Durante os cinco anos de estudos de graduação universitária de seu filho, Sara foi com ele a todas as aulas. Eles se sentavam juntos, sempre na frente. Ela anotava o que os professores escreviam no quadro negro, enquanto David escutava o que era explicado.
Sara escrevia; David prestava atenção. Sara conferia fórmulas, sinais e números que não entendia; David – que é rápido para os cálculos mentais e tem uma memória privilegiada – resolvia os exercícios de cabeça. Sempre tinha o resultado antes que sua mãe terminasse de escrever.
“Eu fui as mãos de David. Anotava tudo, que é o que fazem as mãos, embora não entendesse. Também não me esforcei para entender; não queria que o meu conhecimento interferisse no do meu filho. Me limitava a escrever o texto do quadro e, nas provas, a anotar o que David me dizia. Ele era o cérebro”, disse Sara.

Registros do conjunto:
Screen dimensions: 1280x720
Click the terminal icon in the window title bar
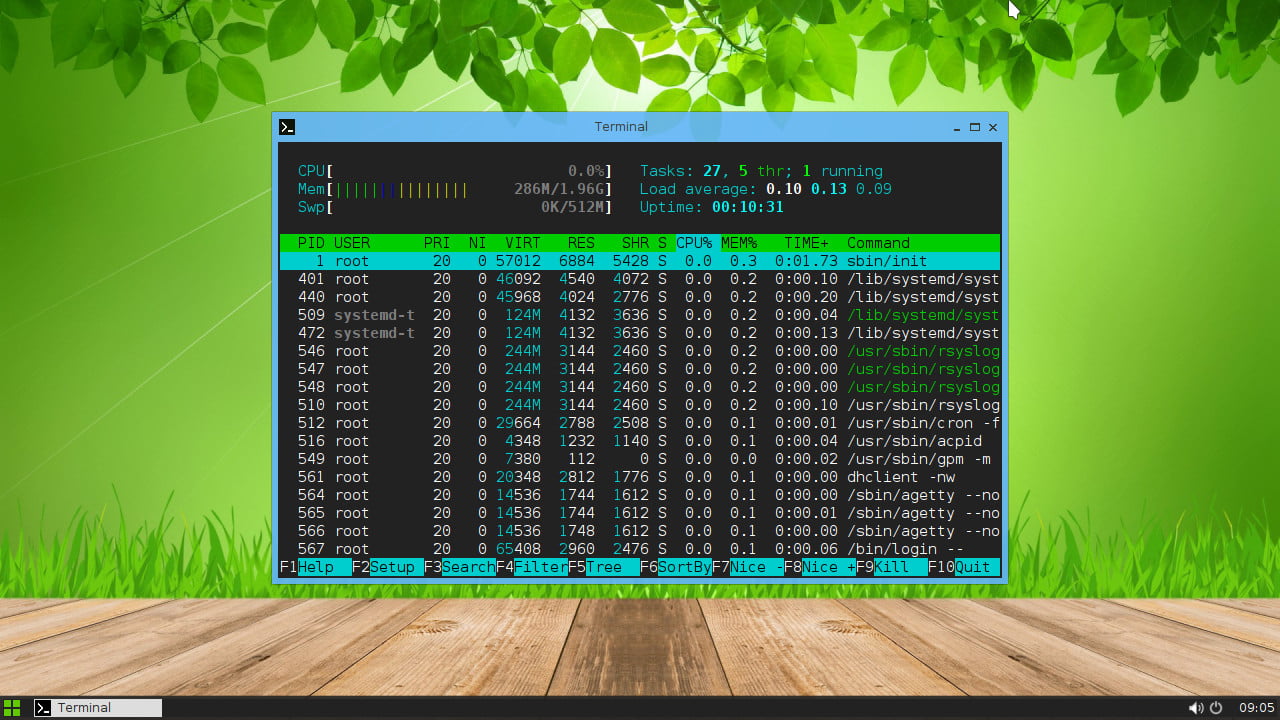(x=287, y=127)
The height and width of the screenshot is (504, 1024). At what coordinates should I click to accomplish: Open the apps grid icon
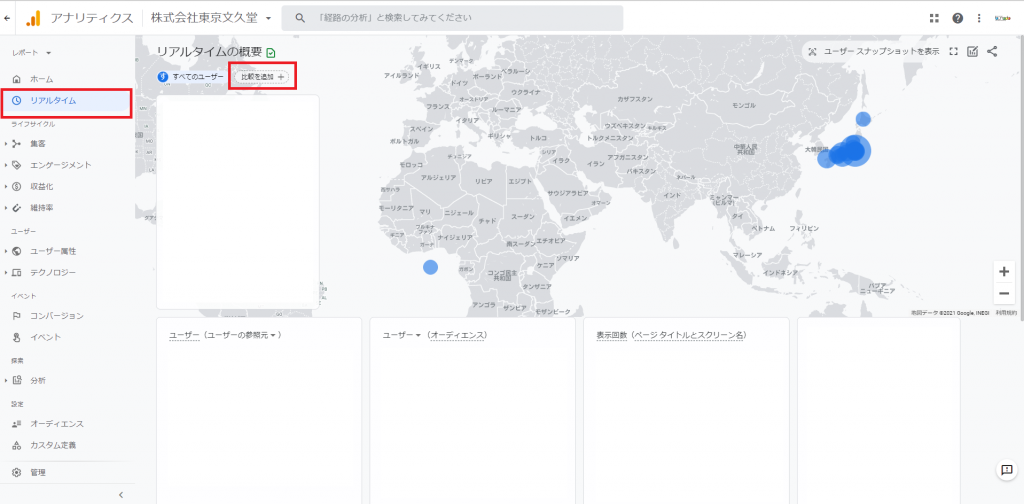pos(934,18)
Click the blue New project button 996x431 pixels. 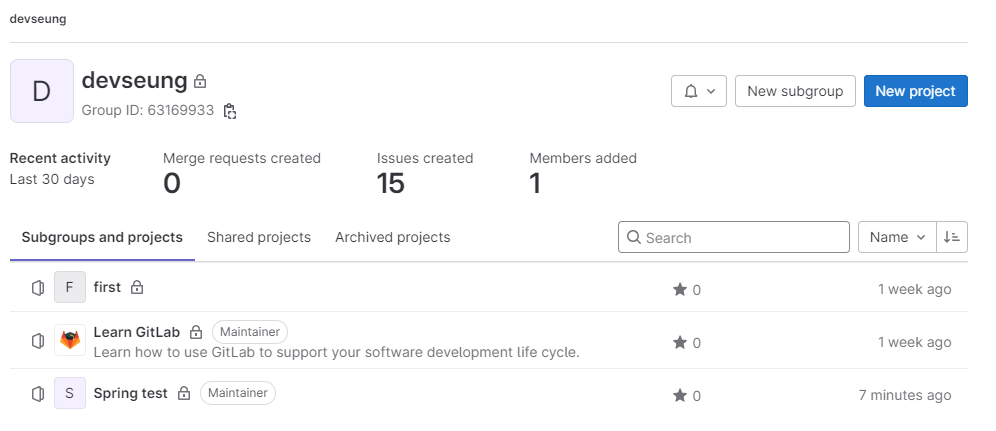(915, 91)
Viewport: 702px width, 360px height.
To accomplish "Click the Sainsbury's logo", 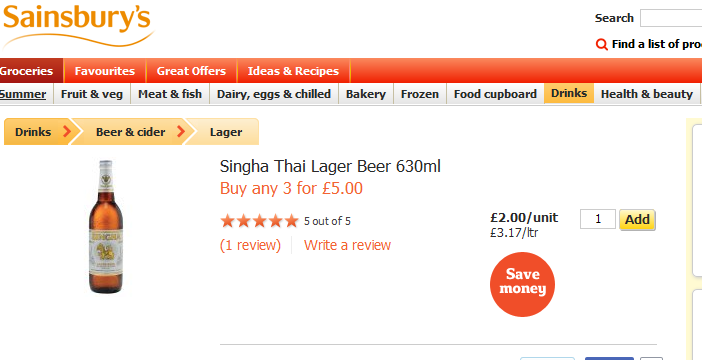I will (78, 25).
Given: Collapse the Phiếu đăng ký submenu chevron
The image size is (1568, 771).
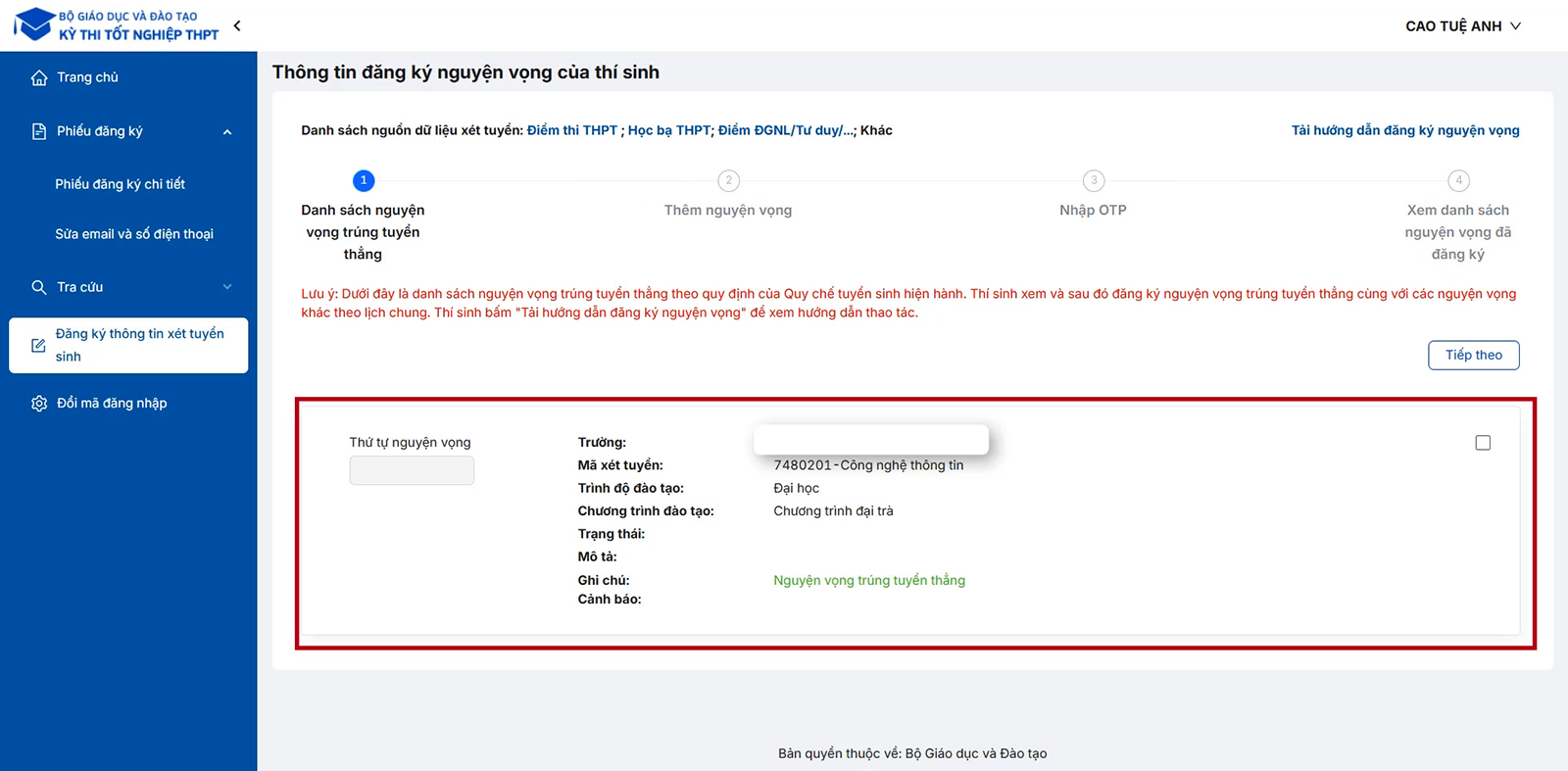Looking at the screenshot, I should point(227,132).
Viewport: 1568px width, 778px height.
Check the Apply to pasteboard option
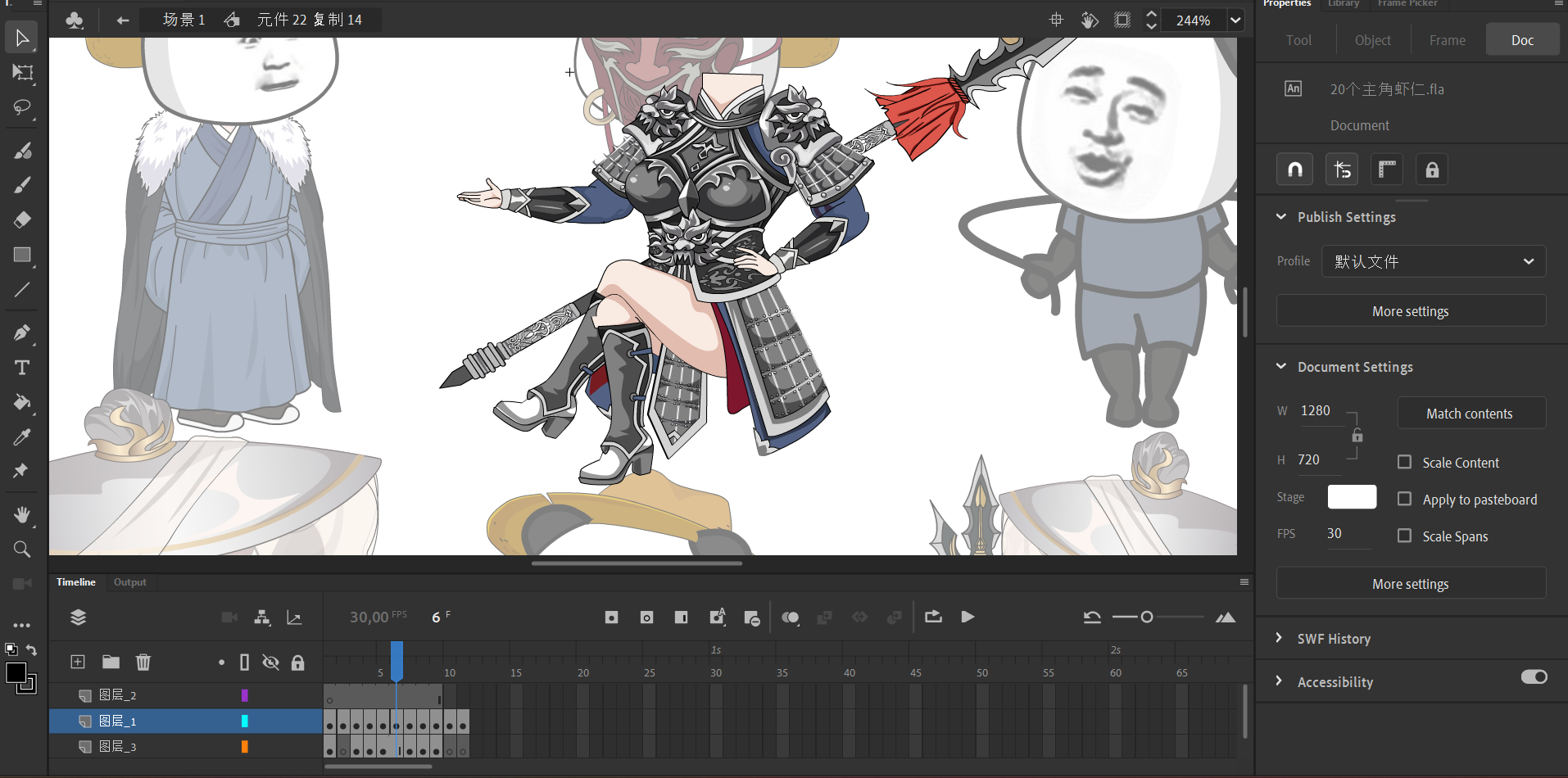coord(1404,499)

Instruções:
A) Copie do trecho da página a passagem entre "Durante os cinco" e "que era explicado.", inclusive.
B) Traduza para o inglês esta frase do trecho da página: "Sempre tinha o resultado antes que sua mãe terminasse de escrever."

Respostas em ordem:
A)
Durante os cinco anos de estudos de graduação universitária de seu filho, Sara foi com ele a todas as aulas. Eles se sentavam juntos, sempre na frente. Ela anotava o que os professores escreviam no quadro negro, enquanto David escutava o que era explicado.

B) He always had the result before his mother finished writing.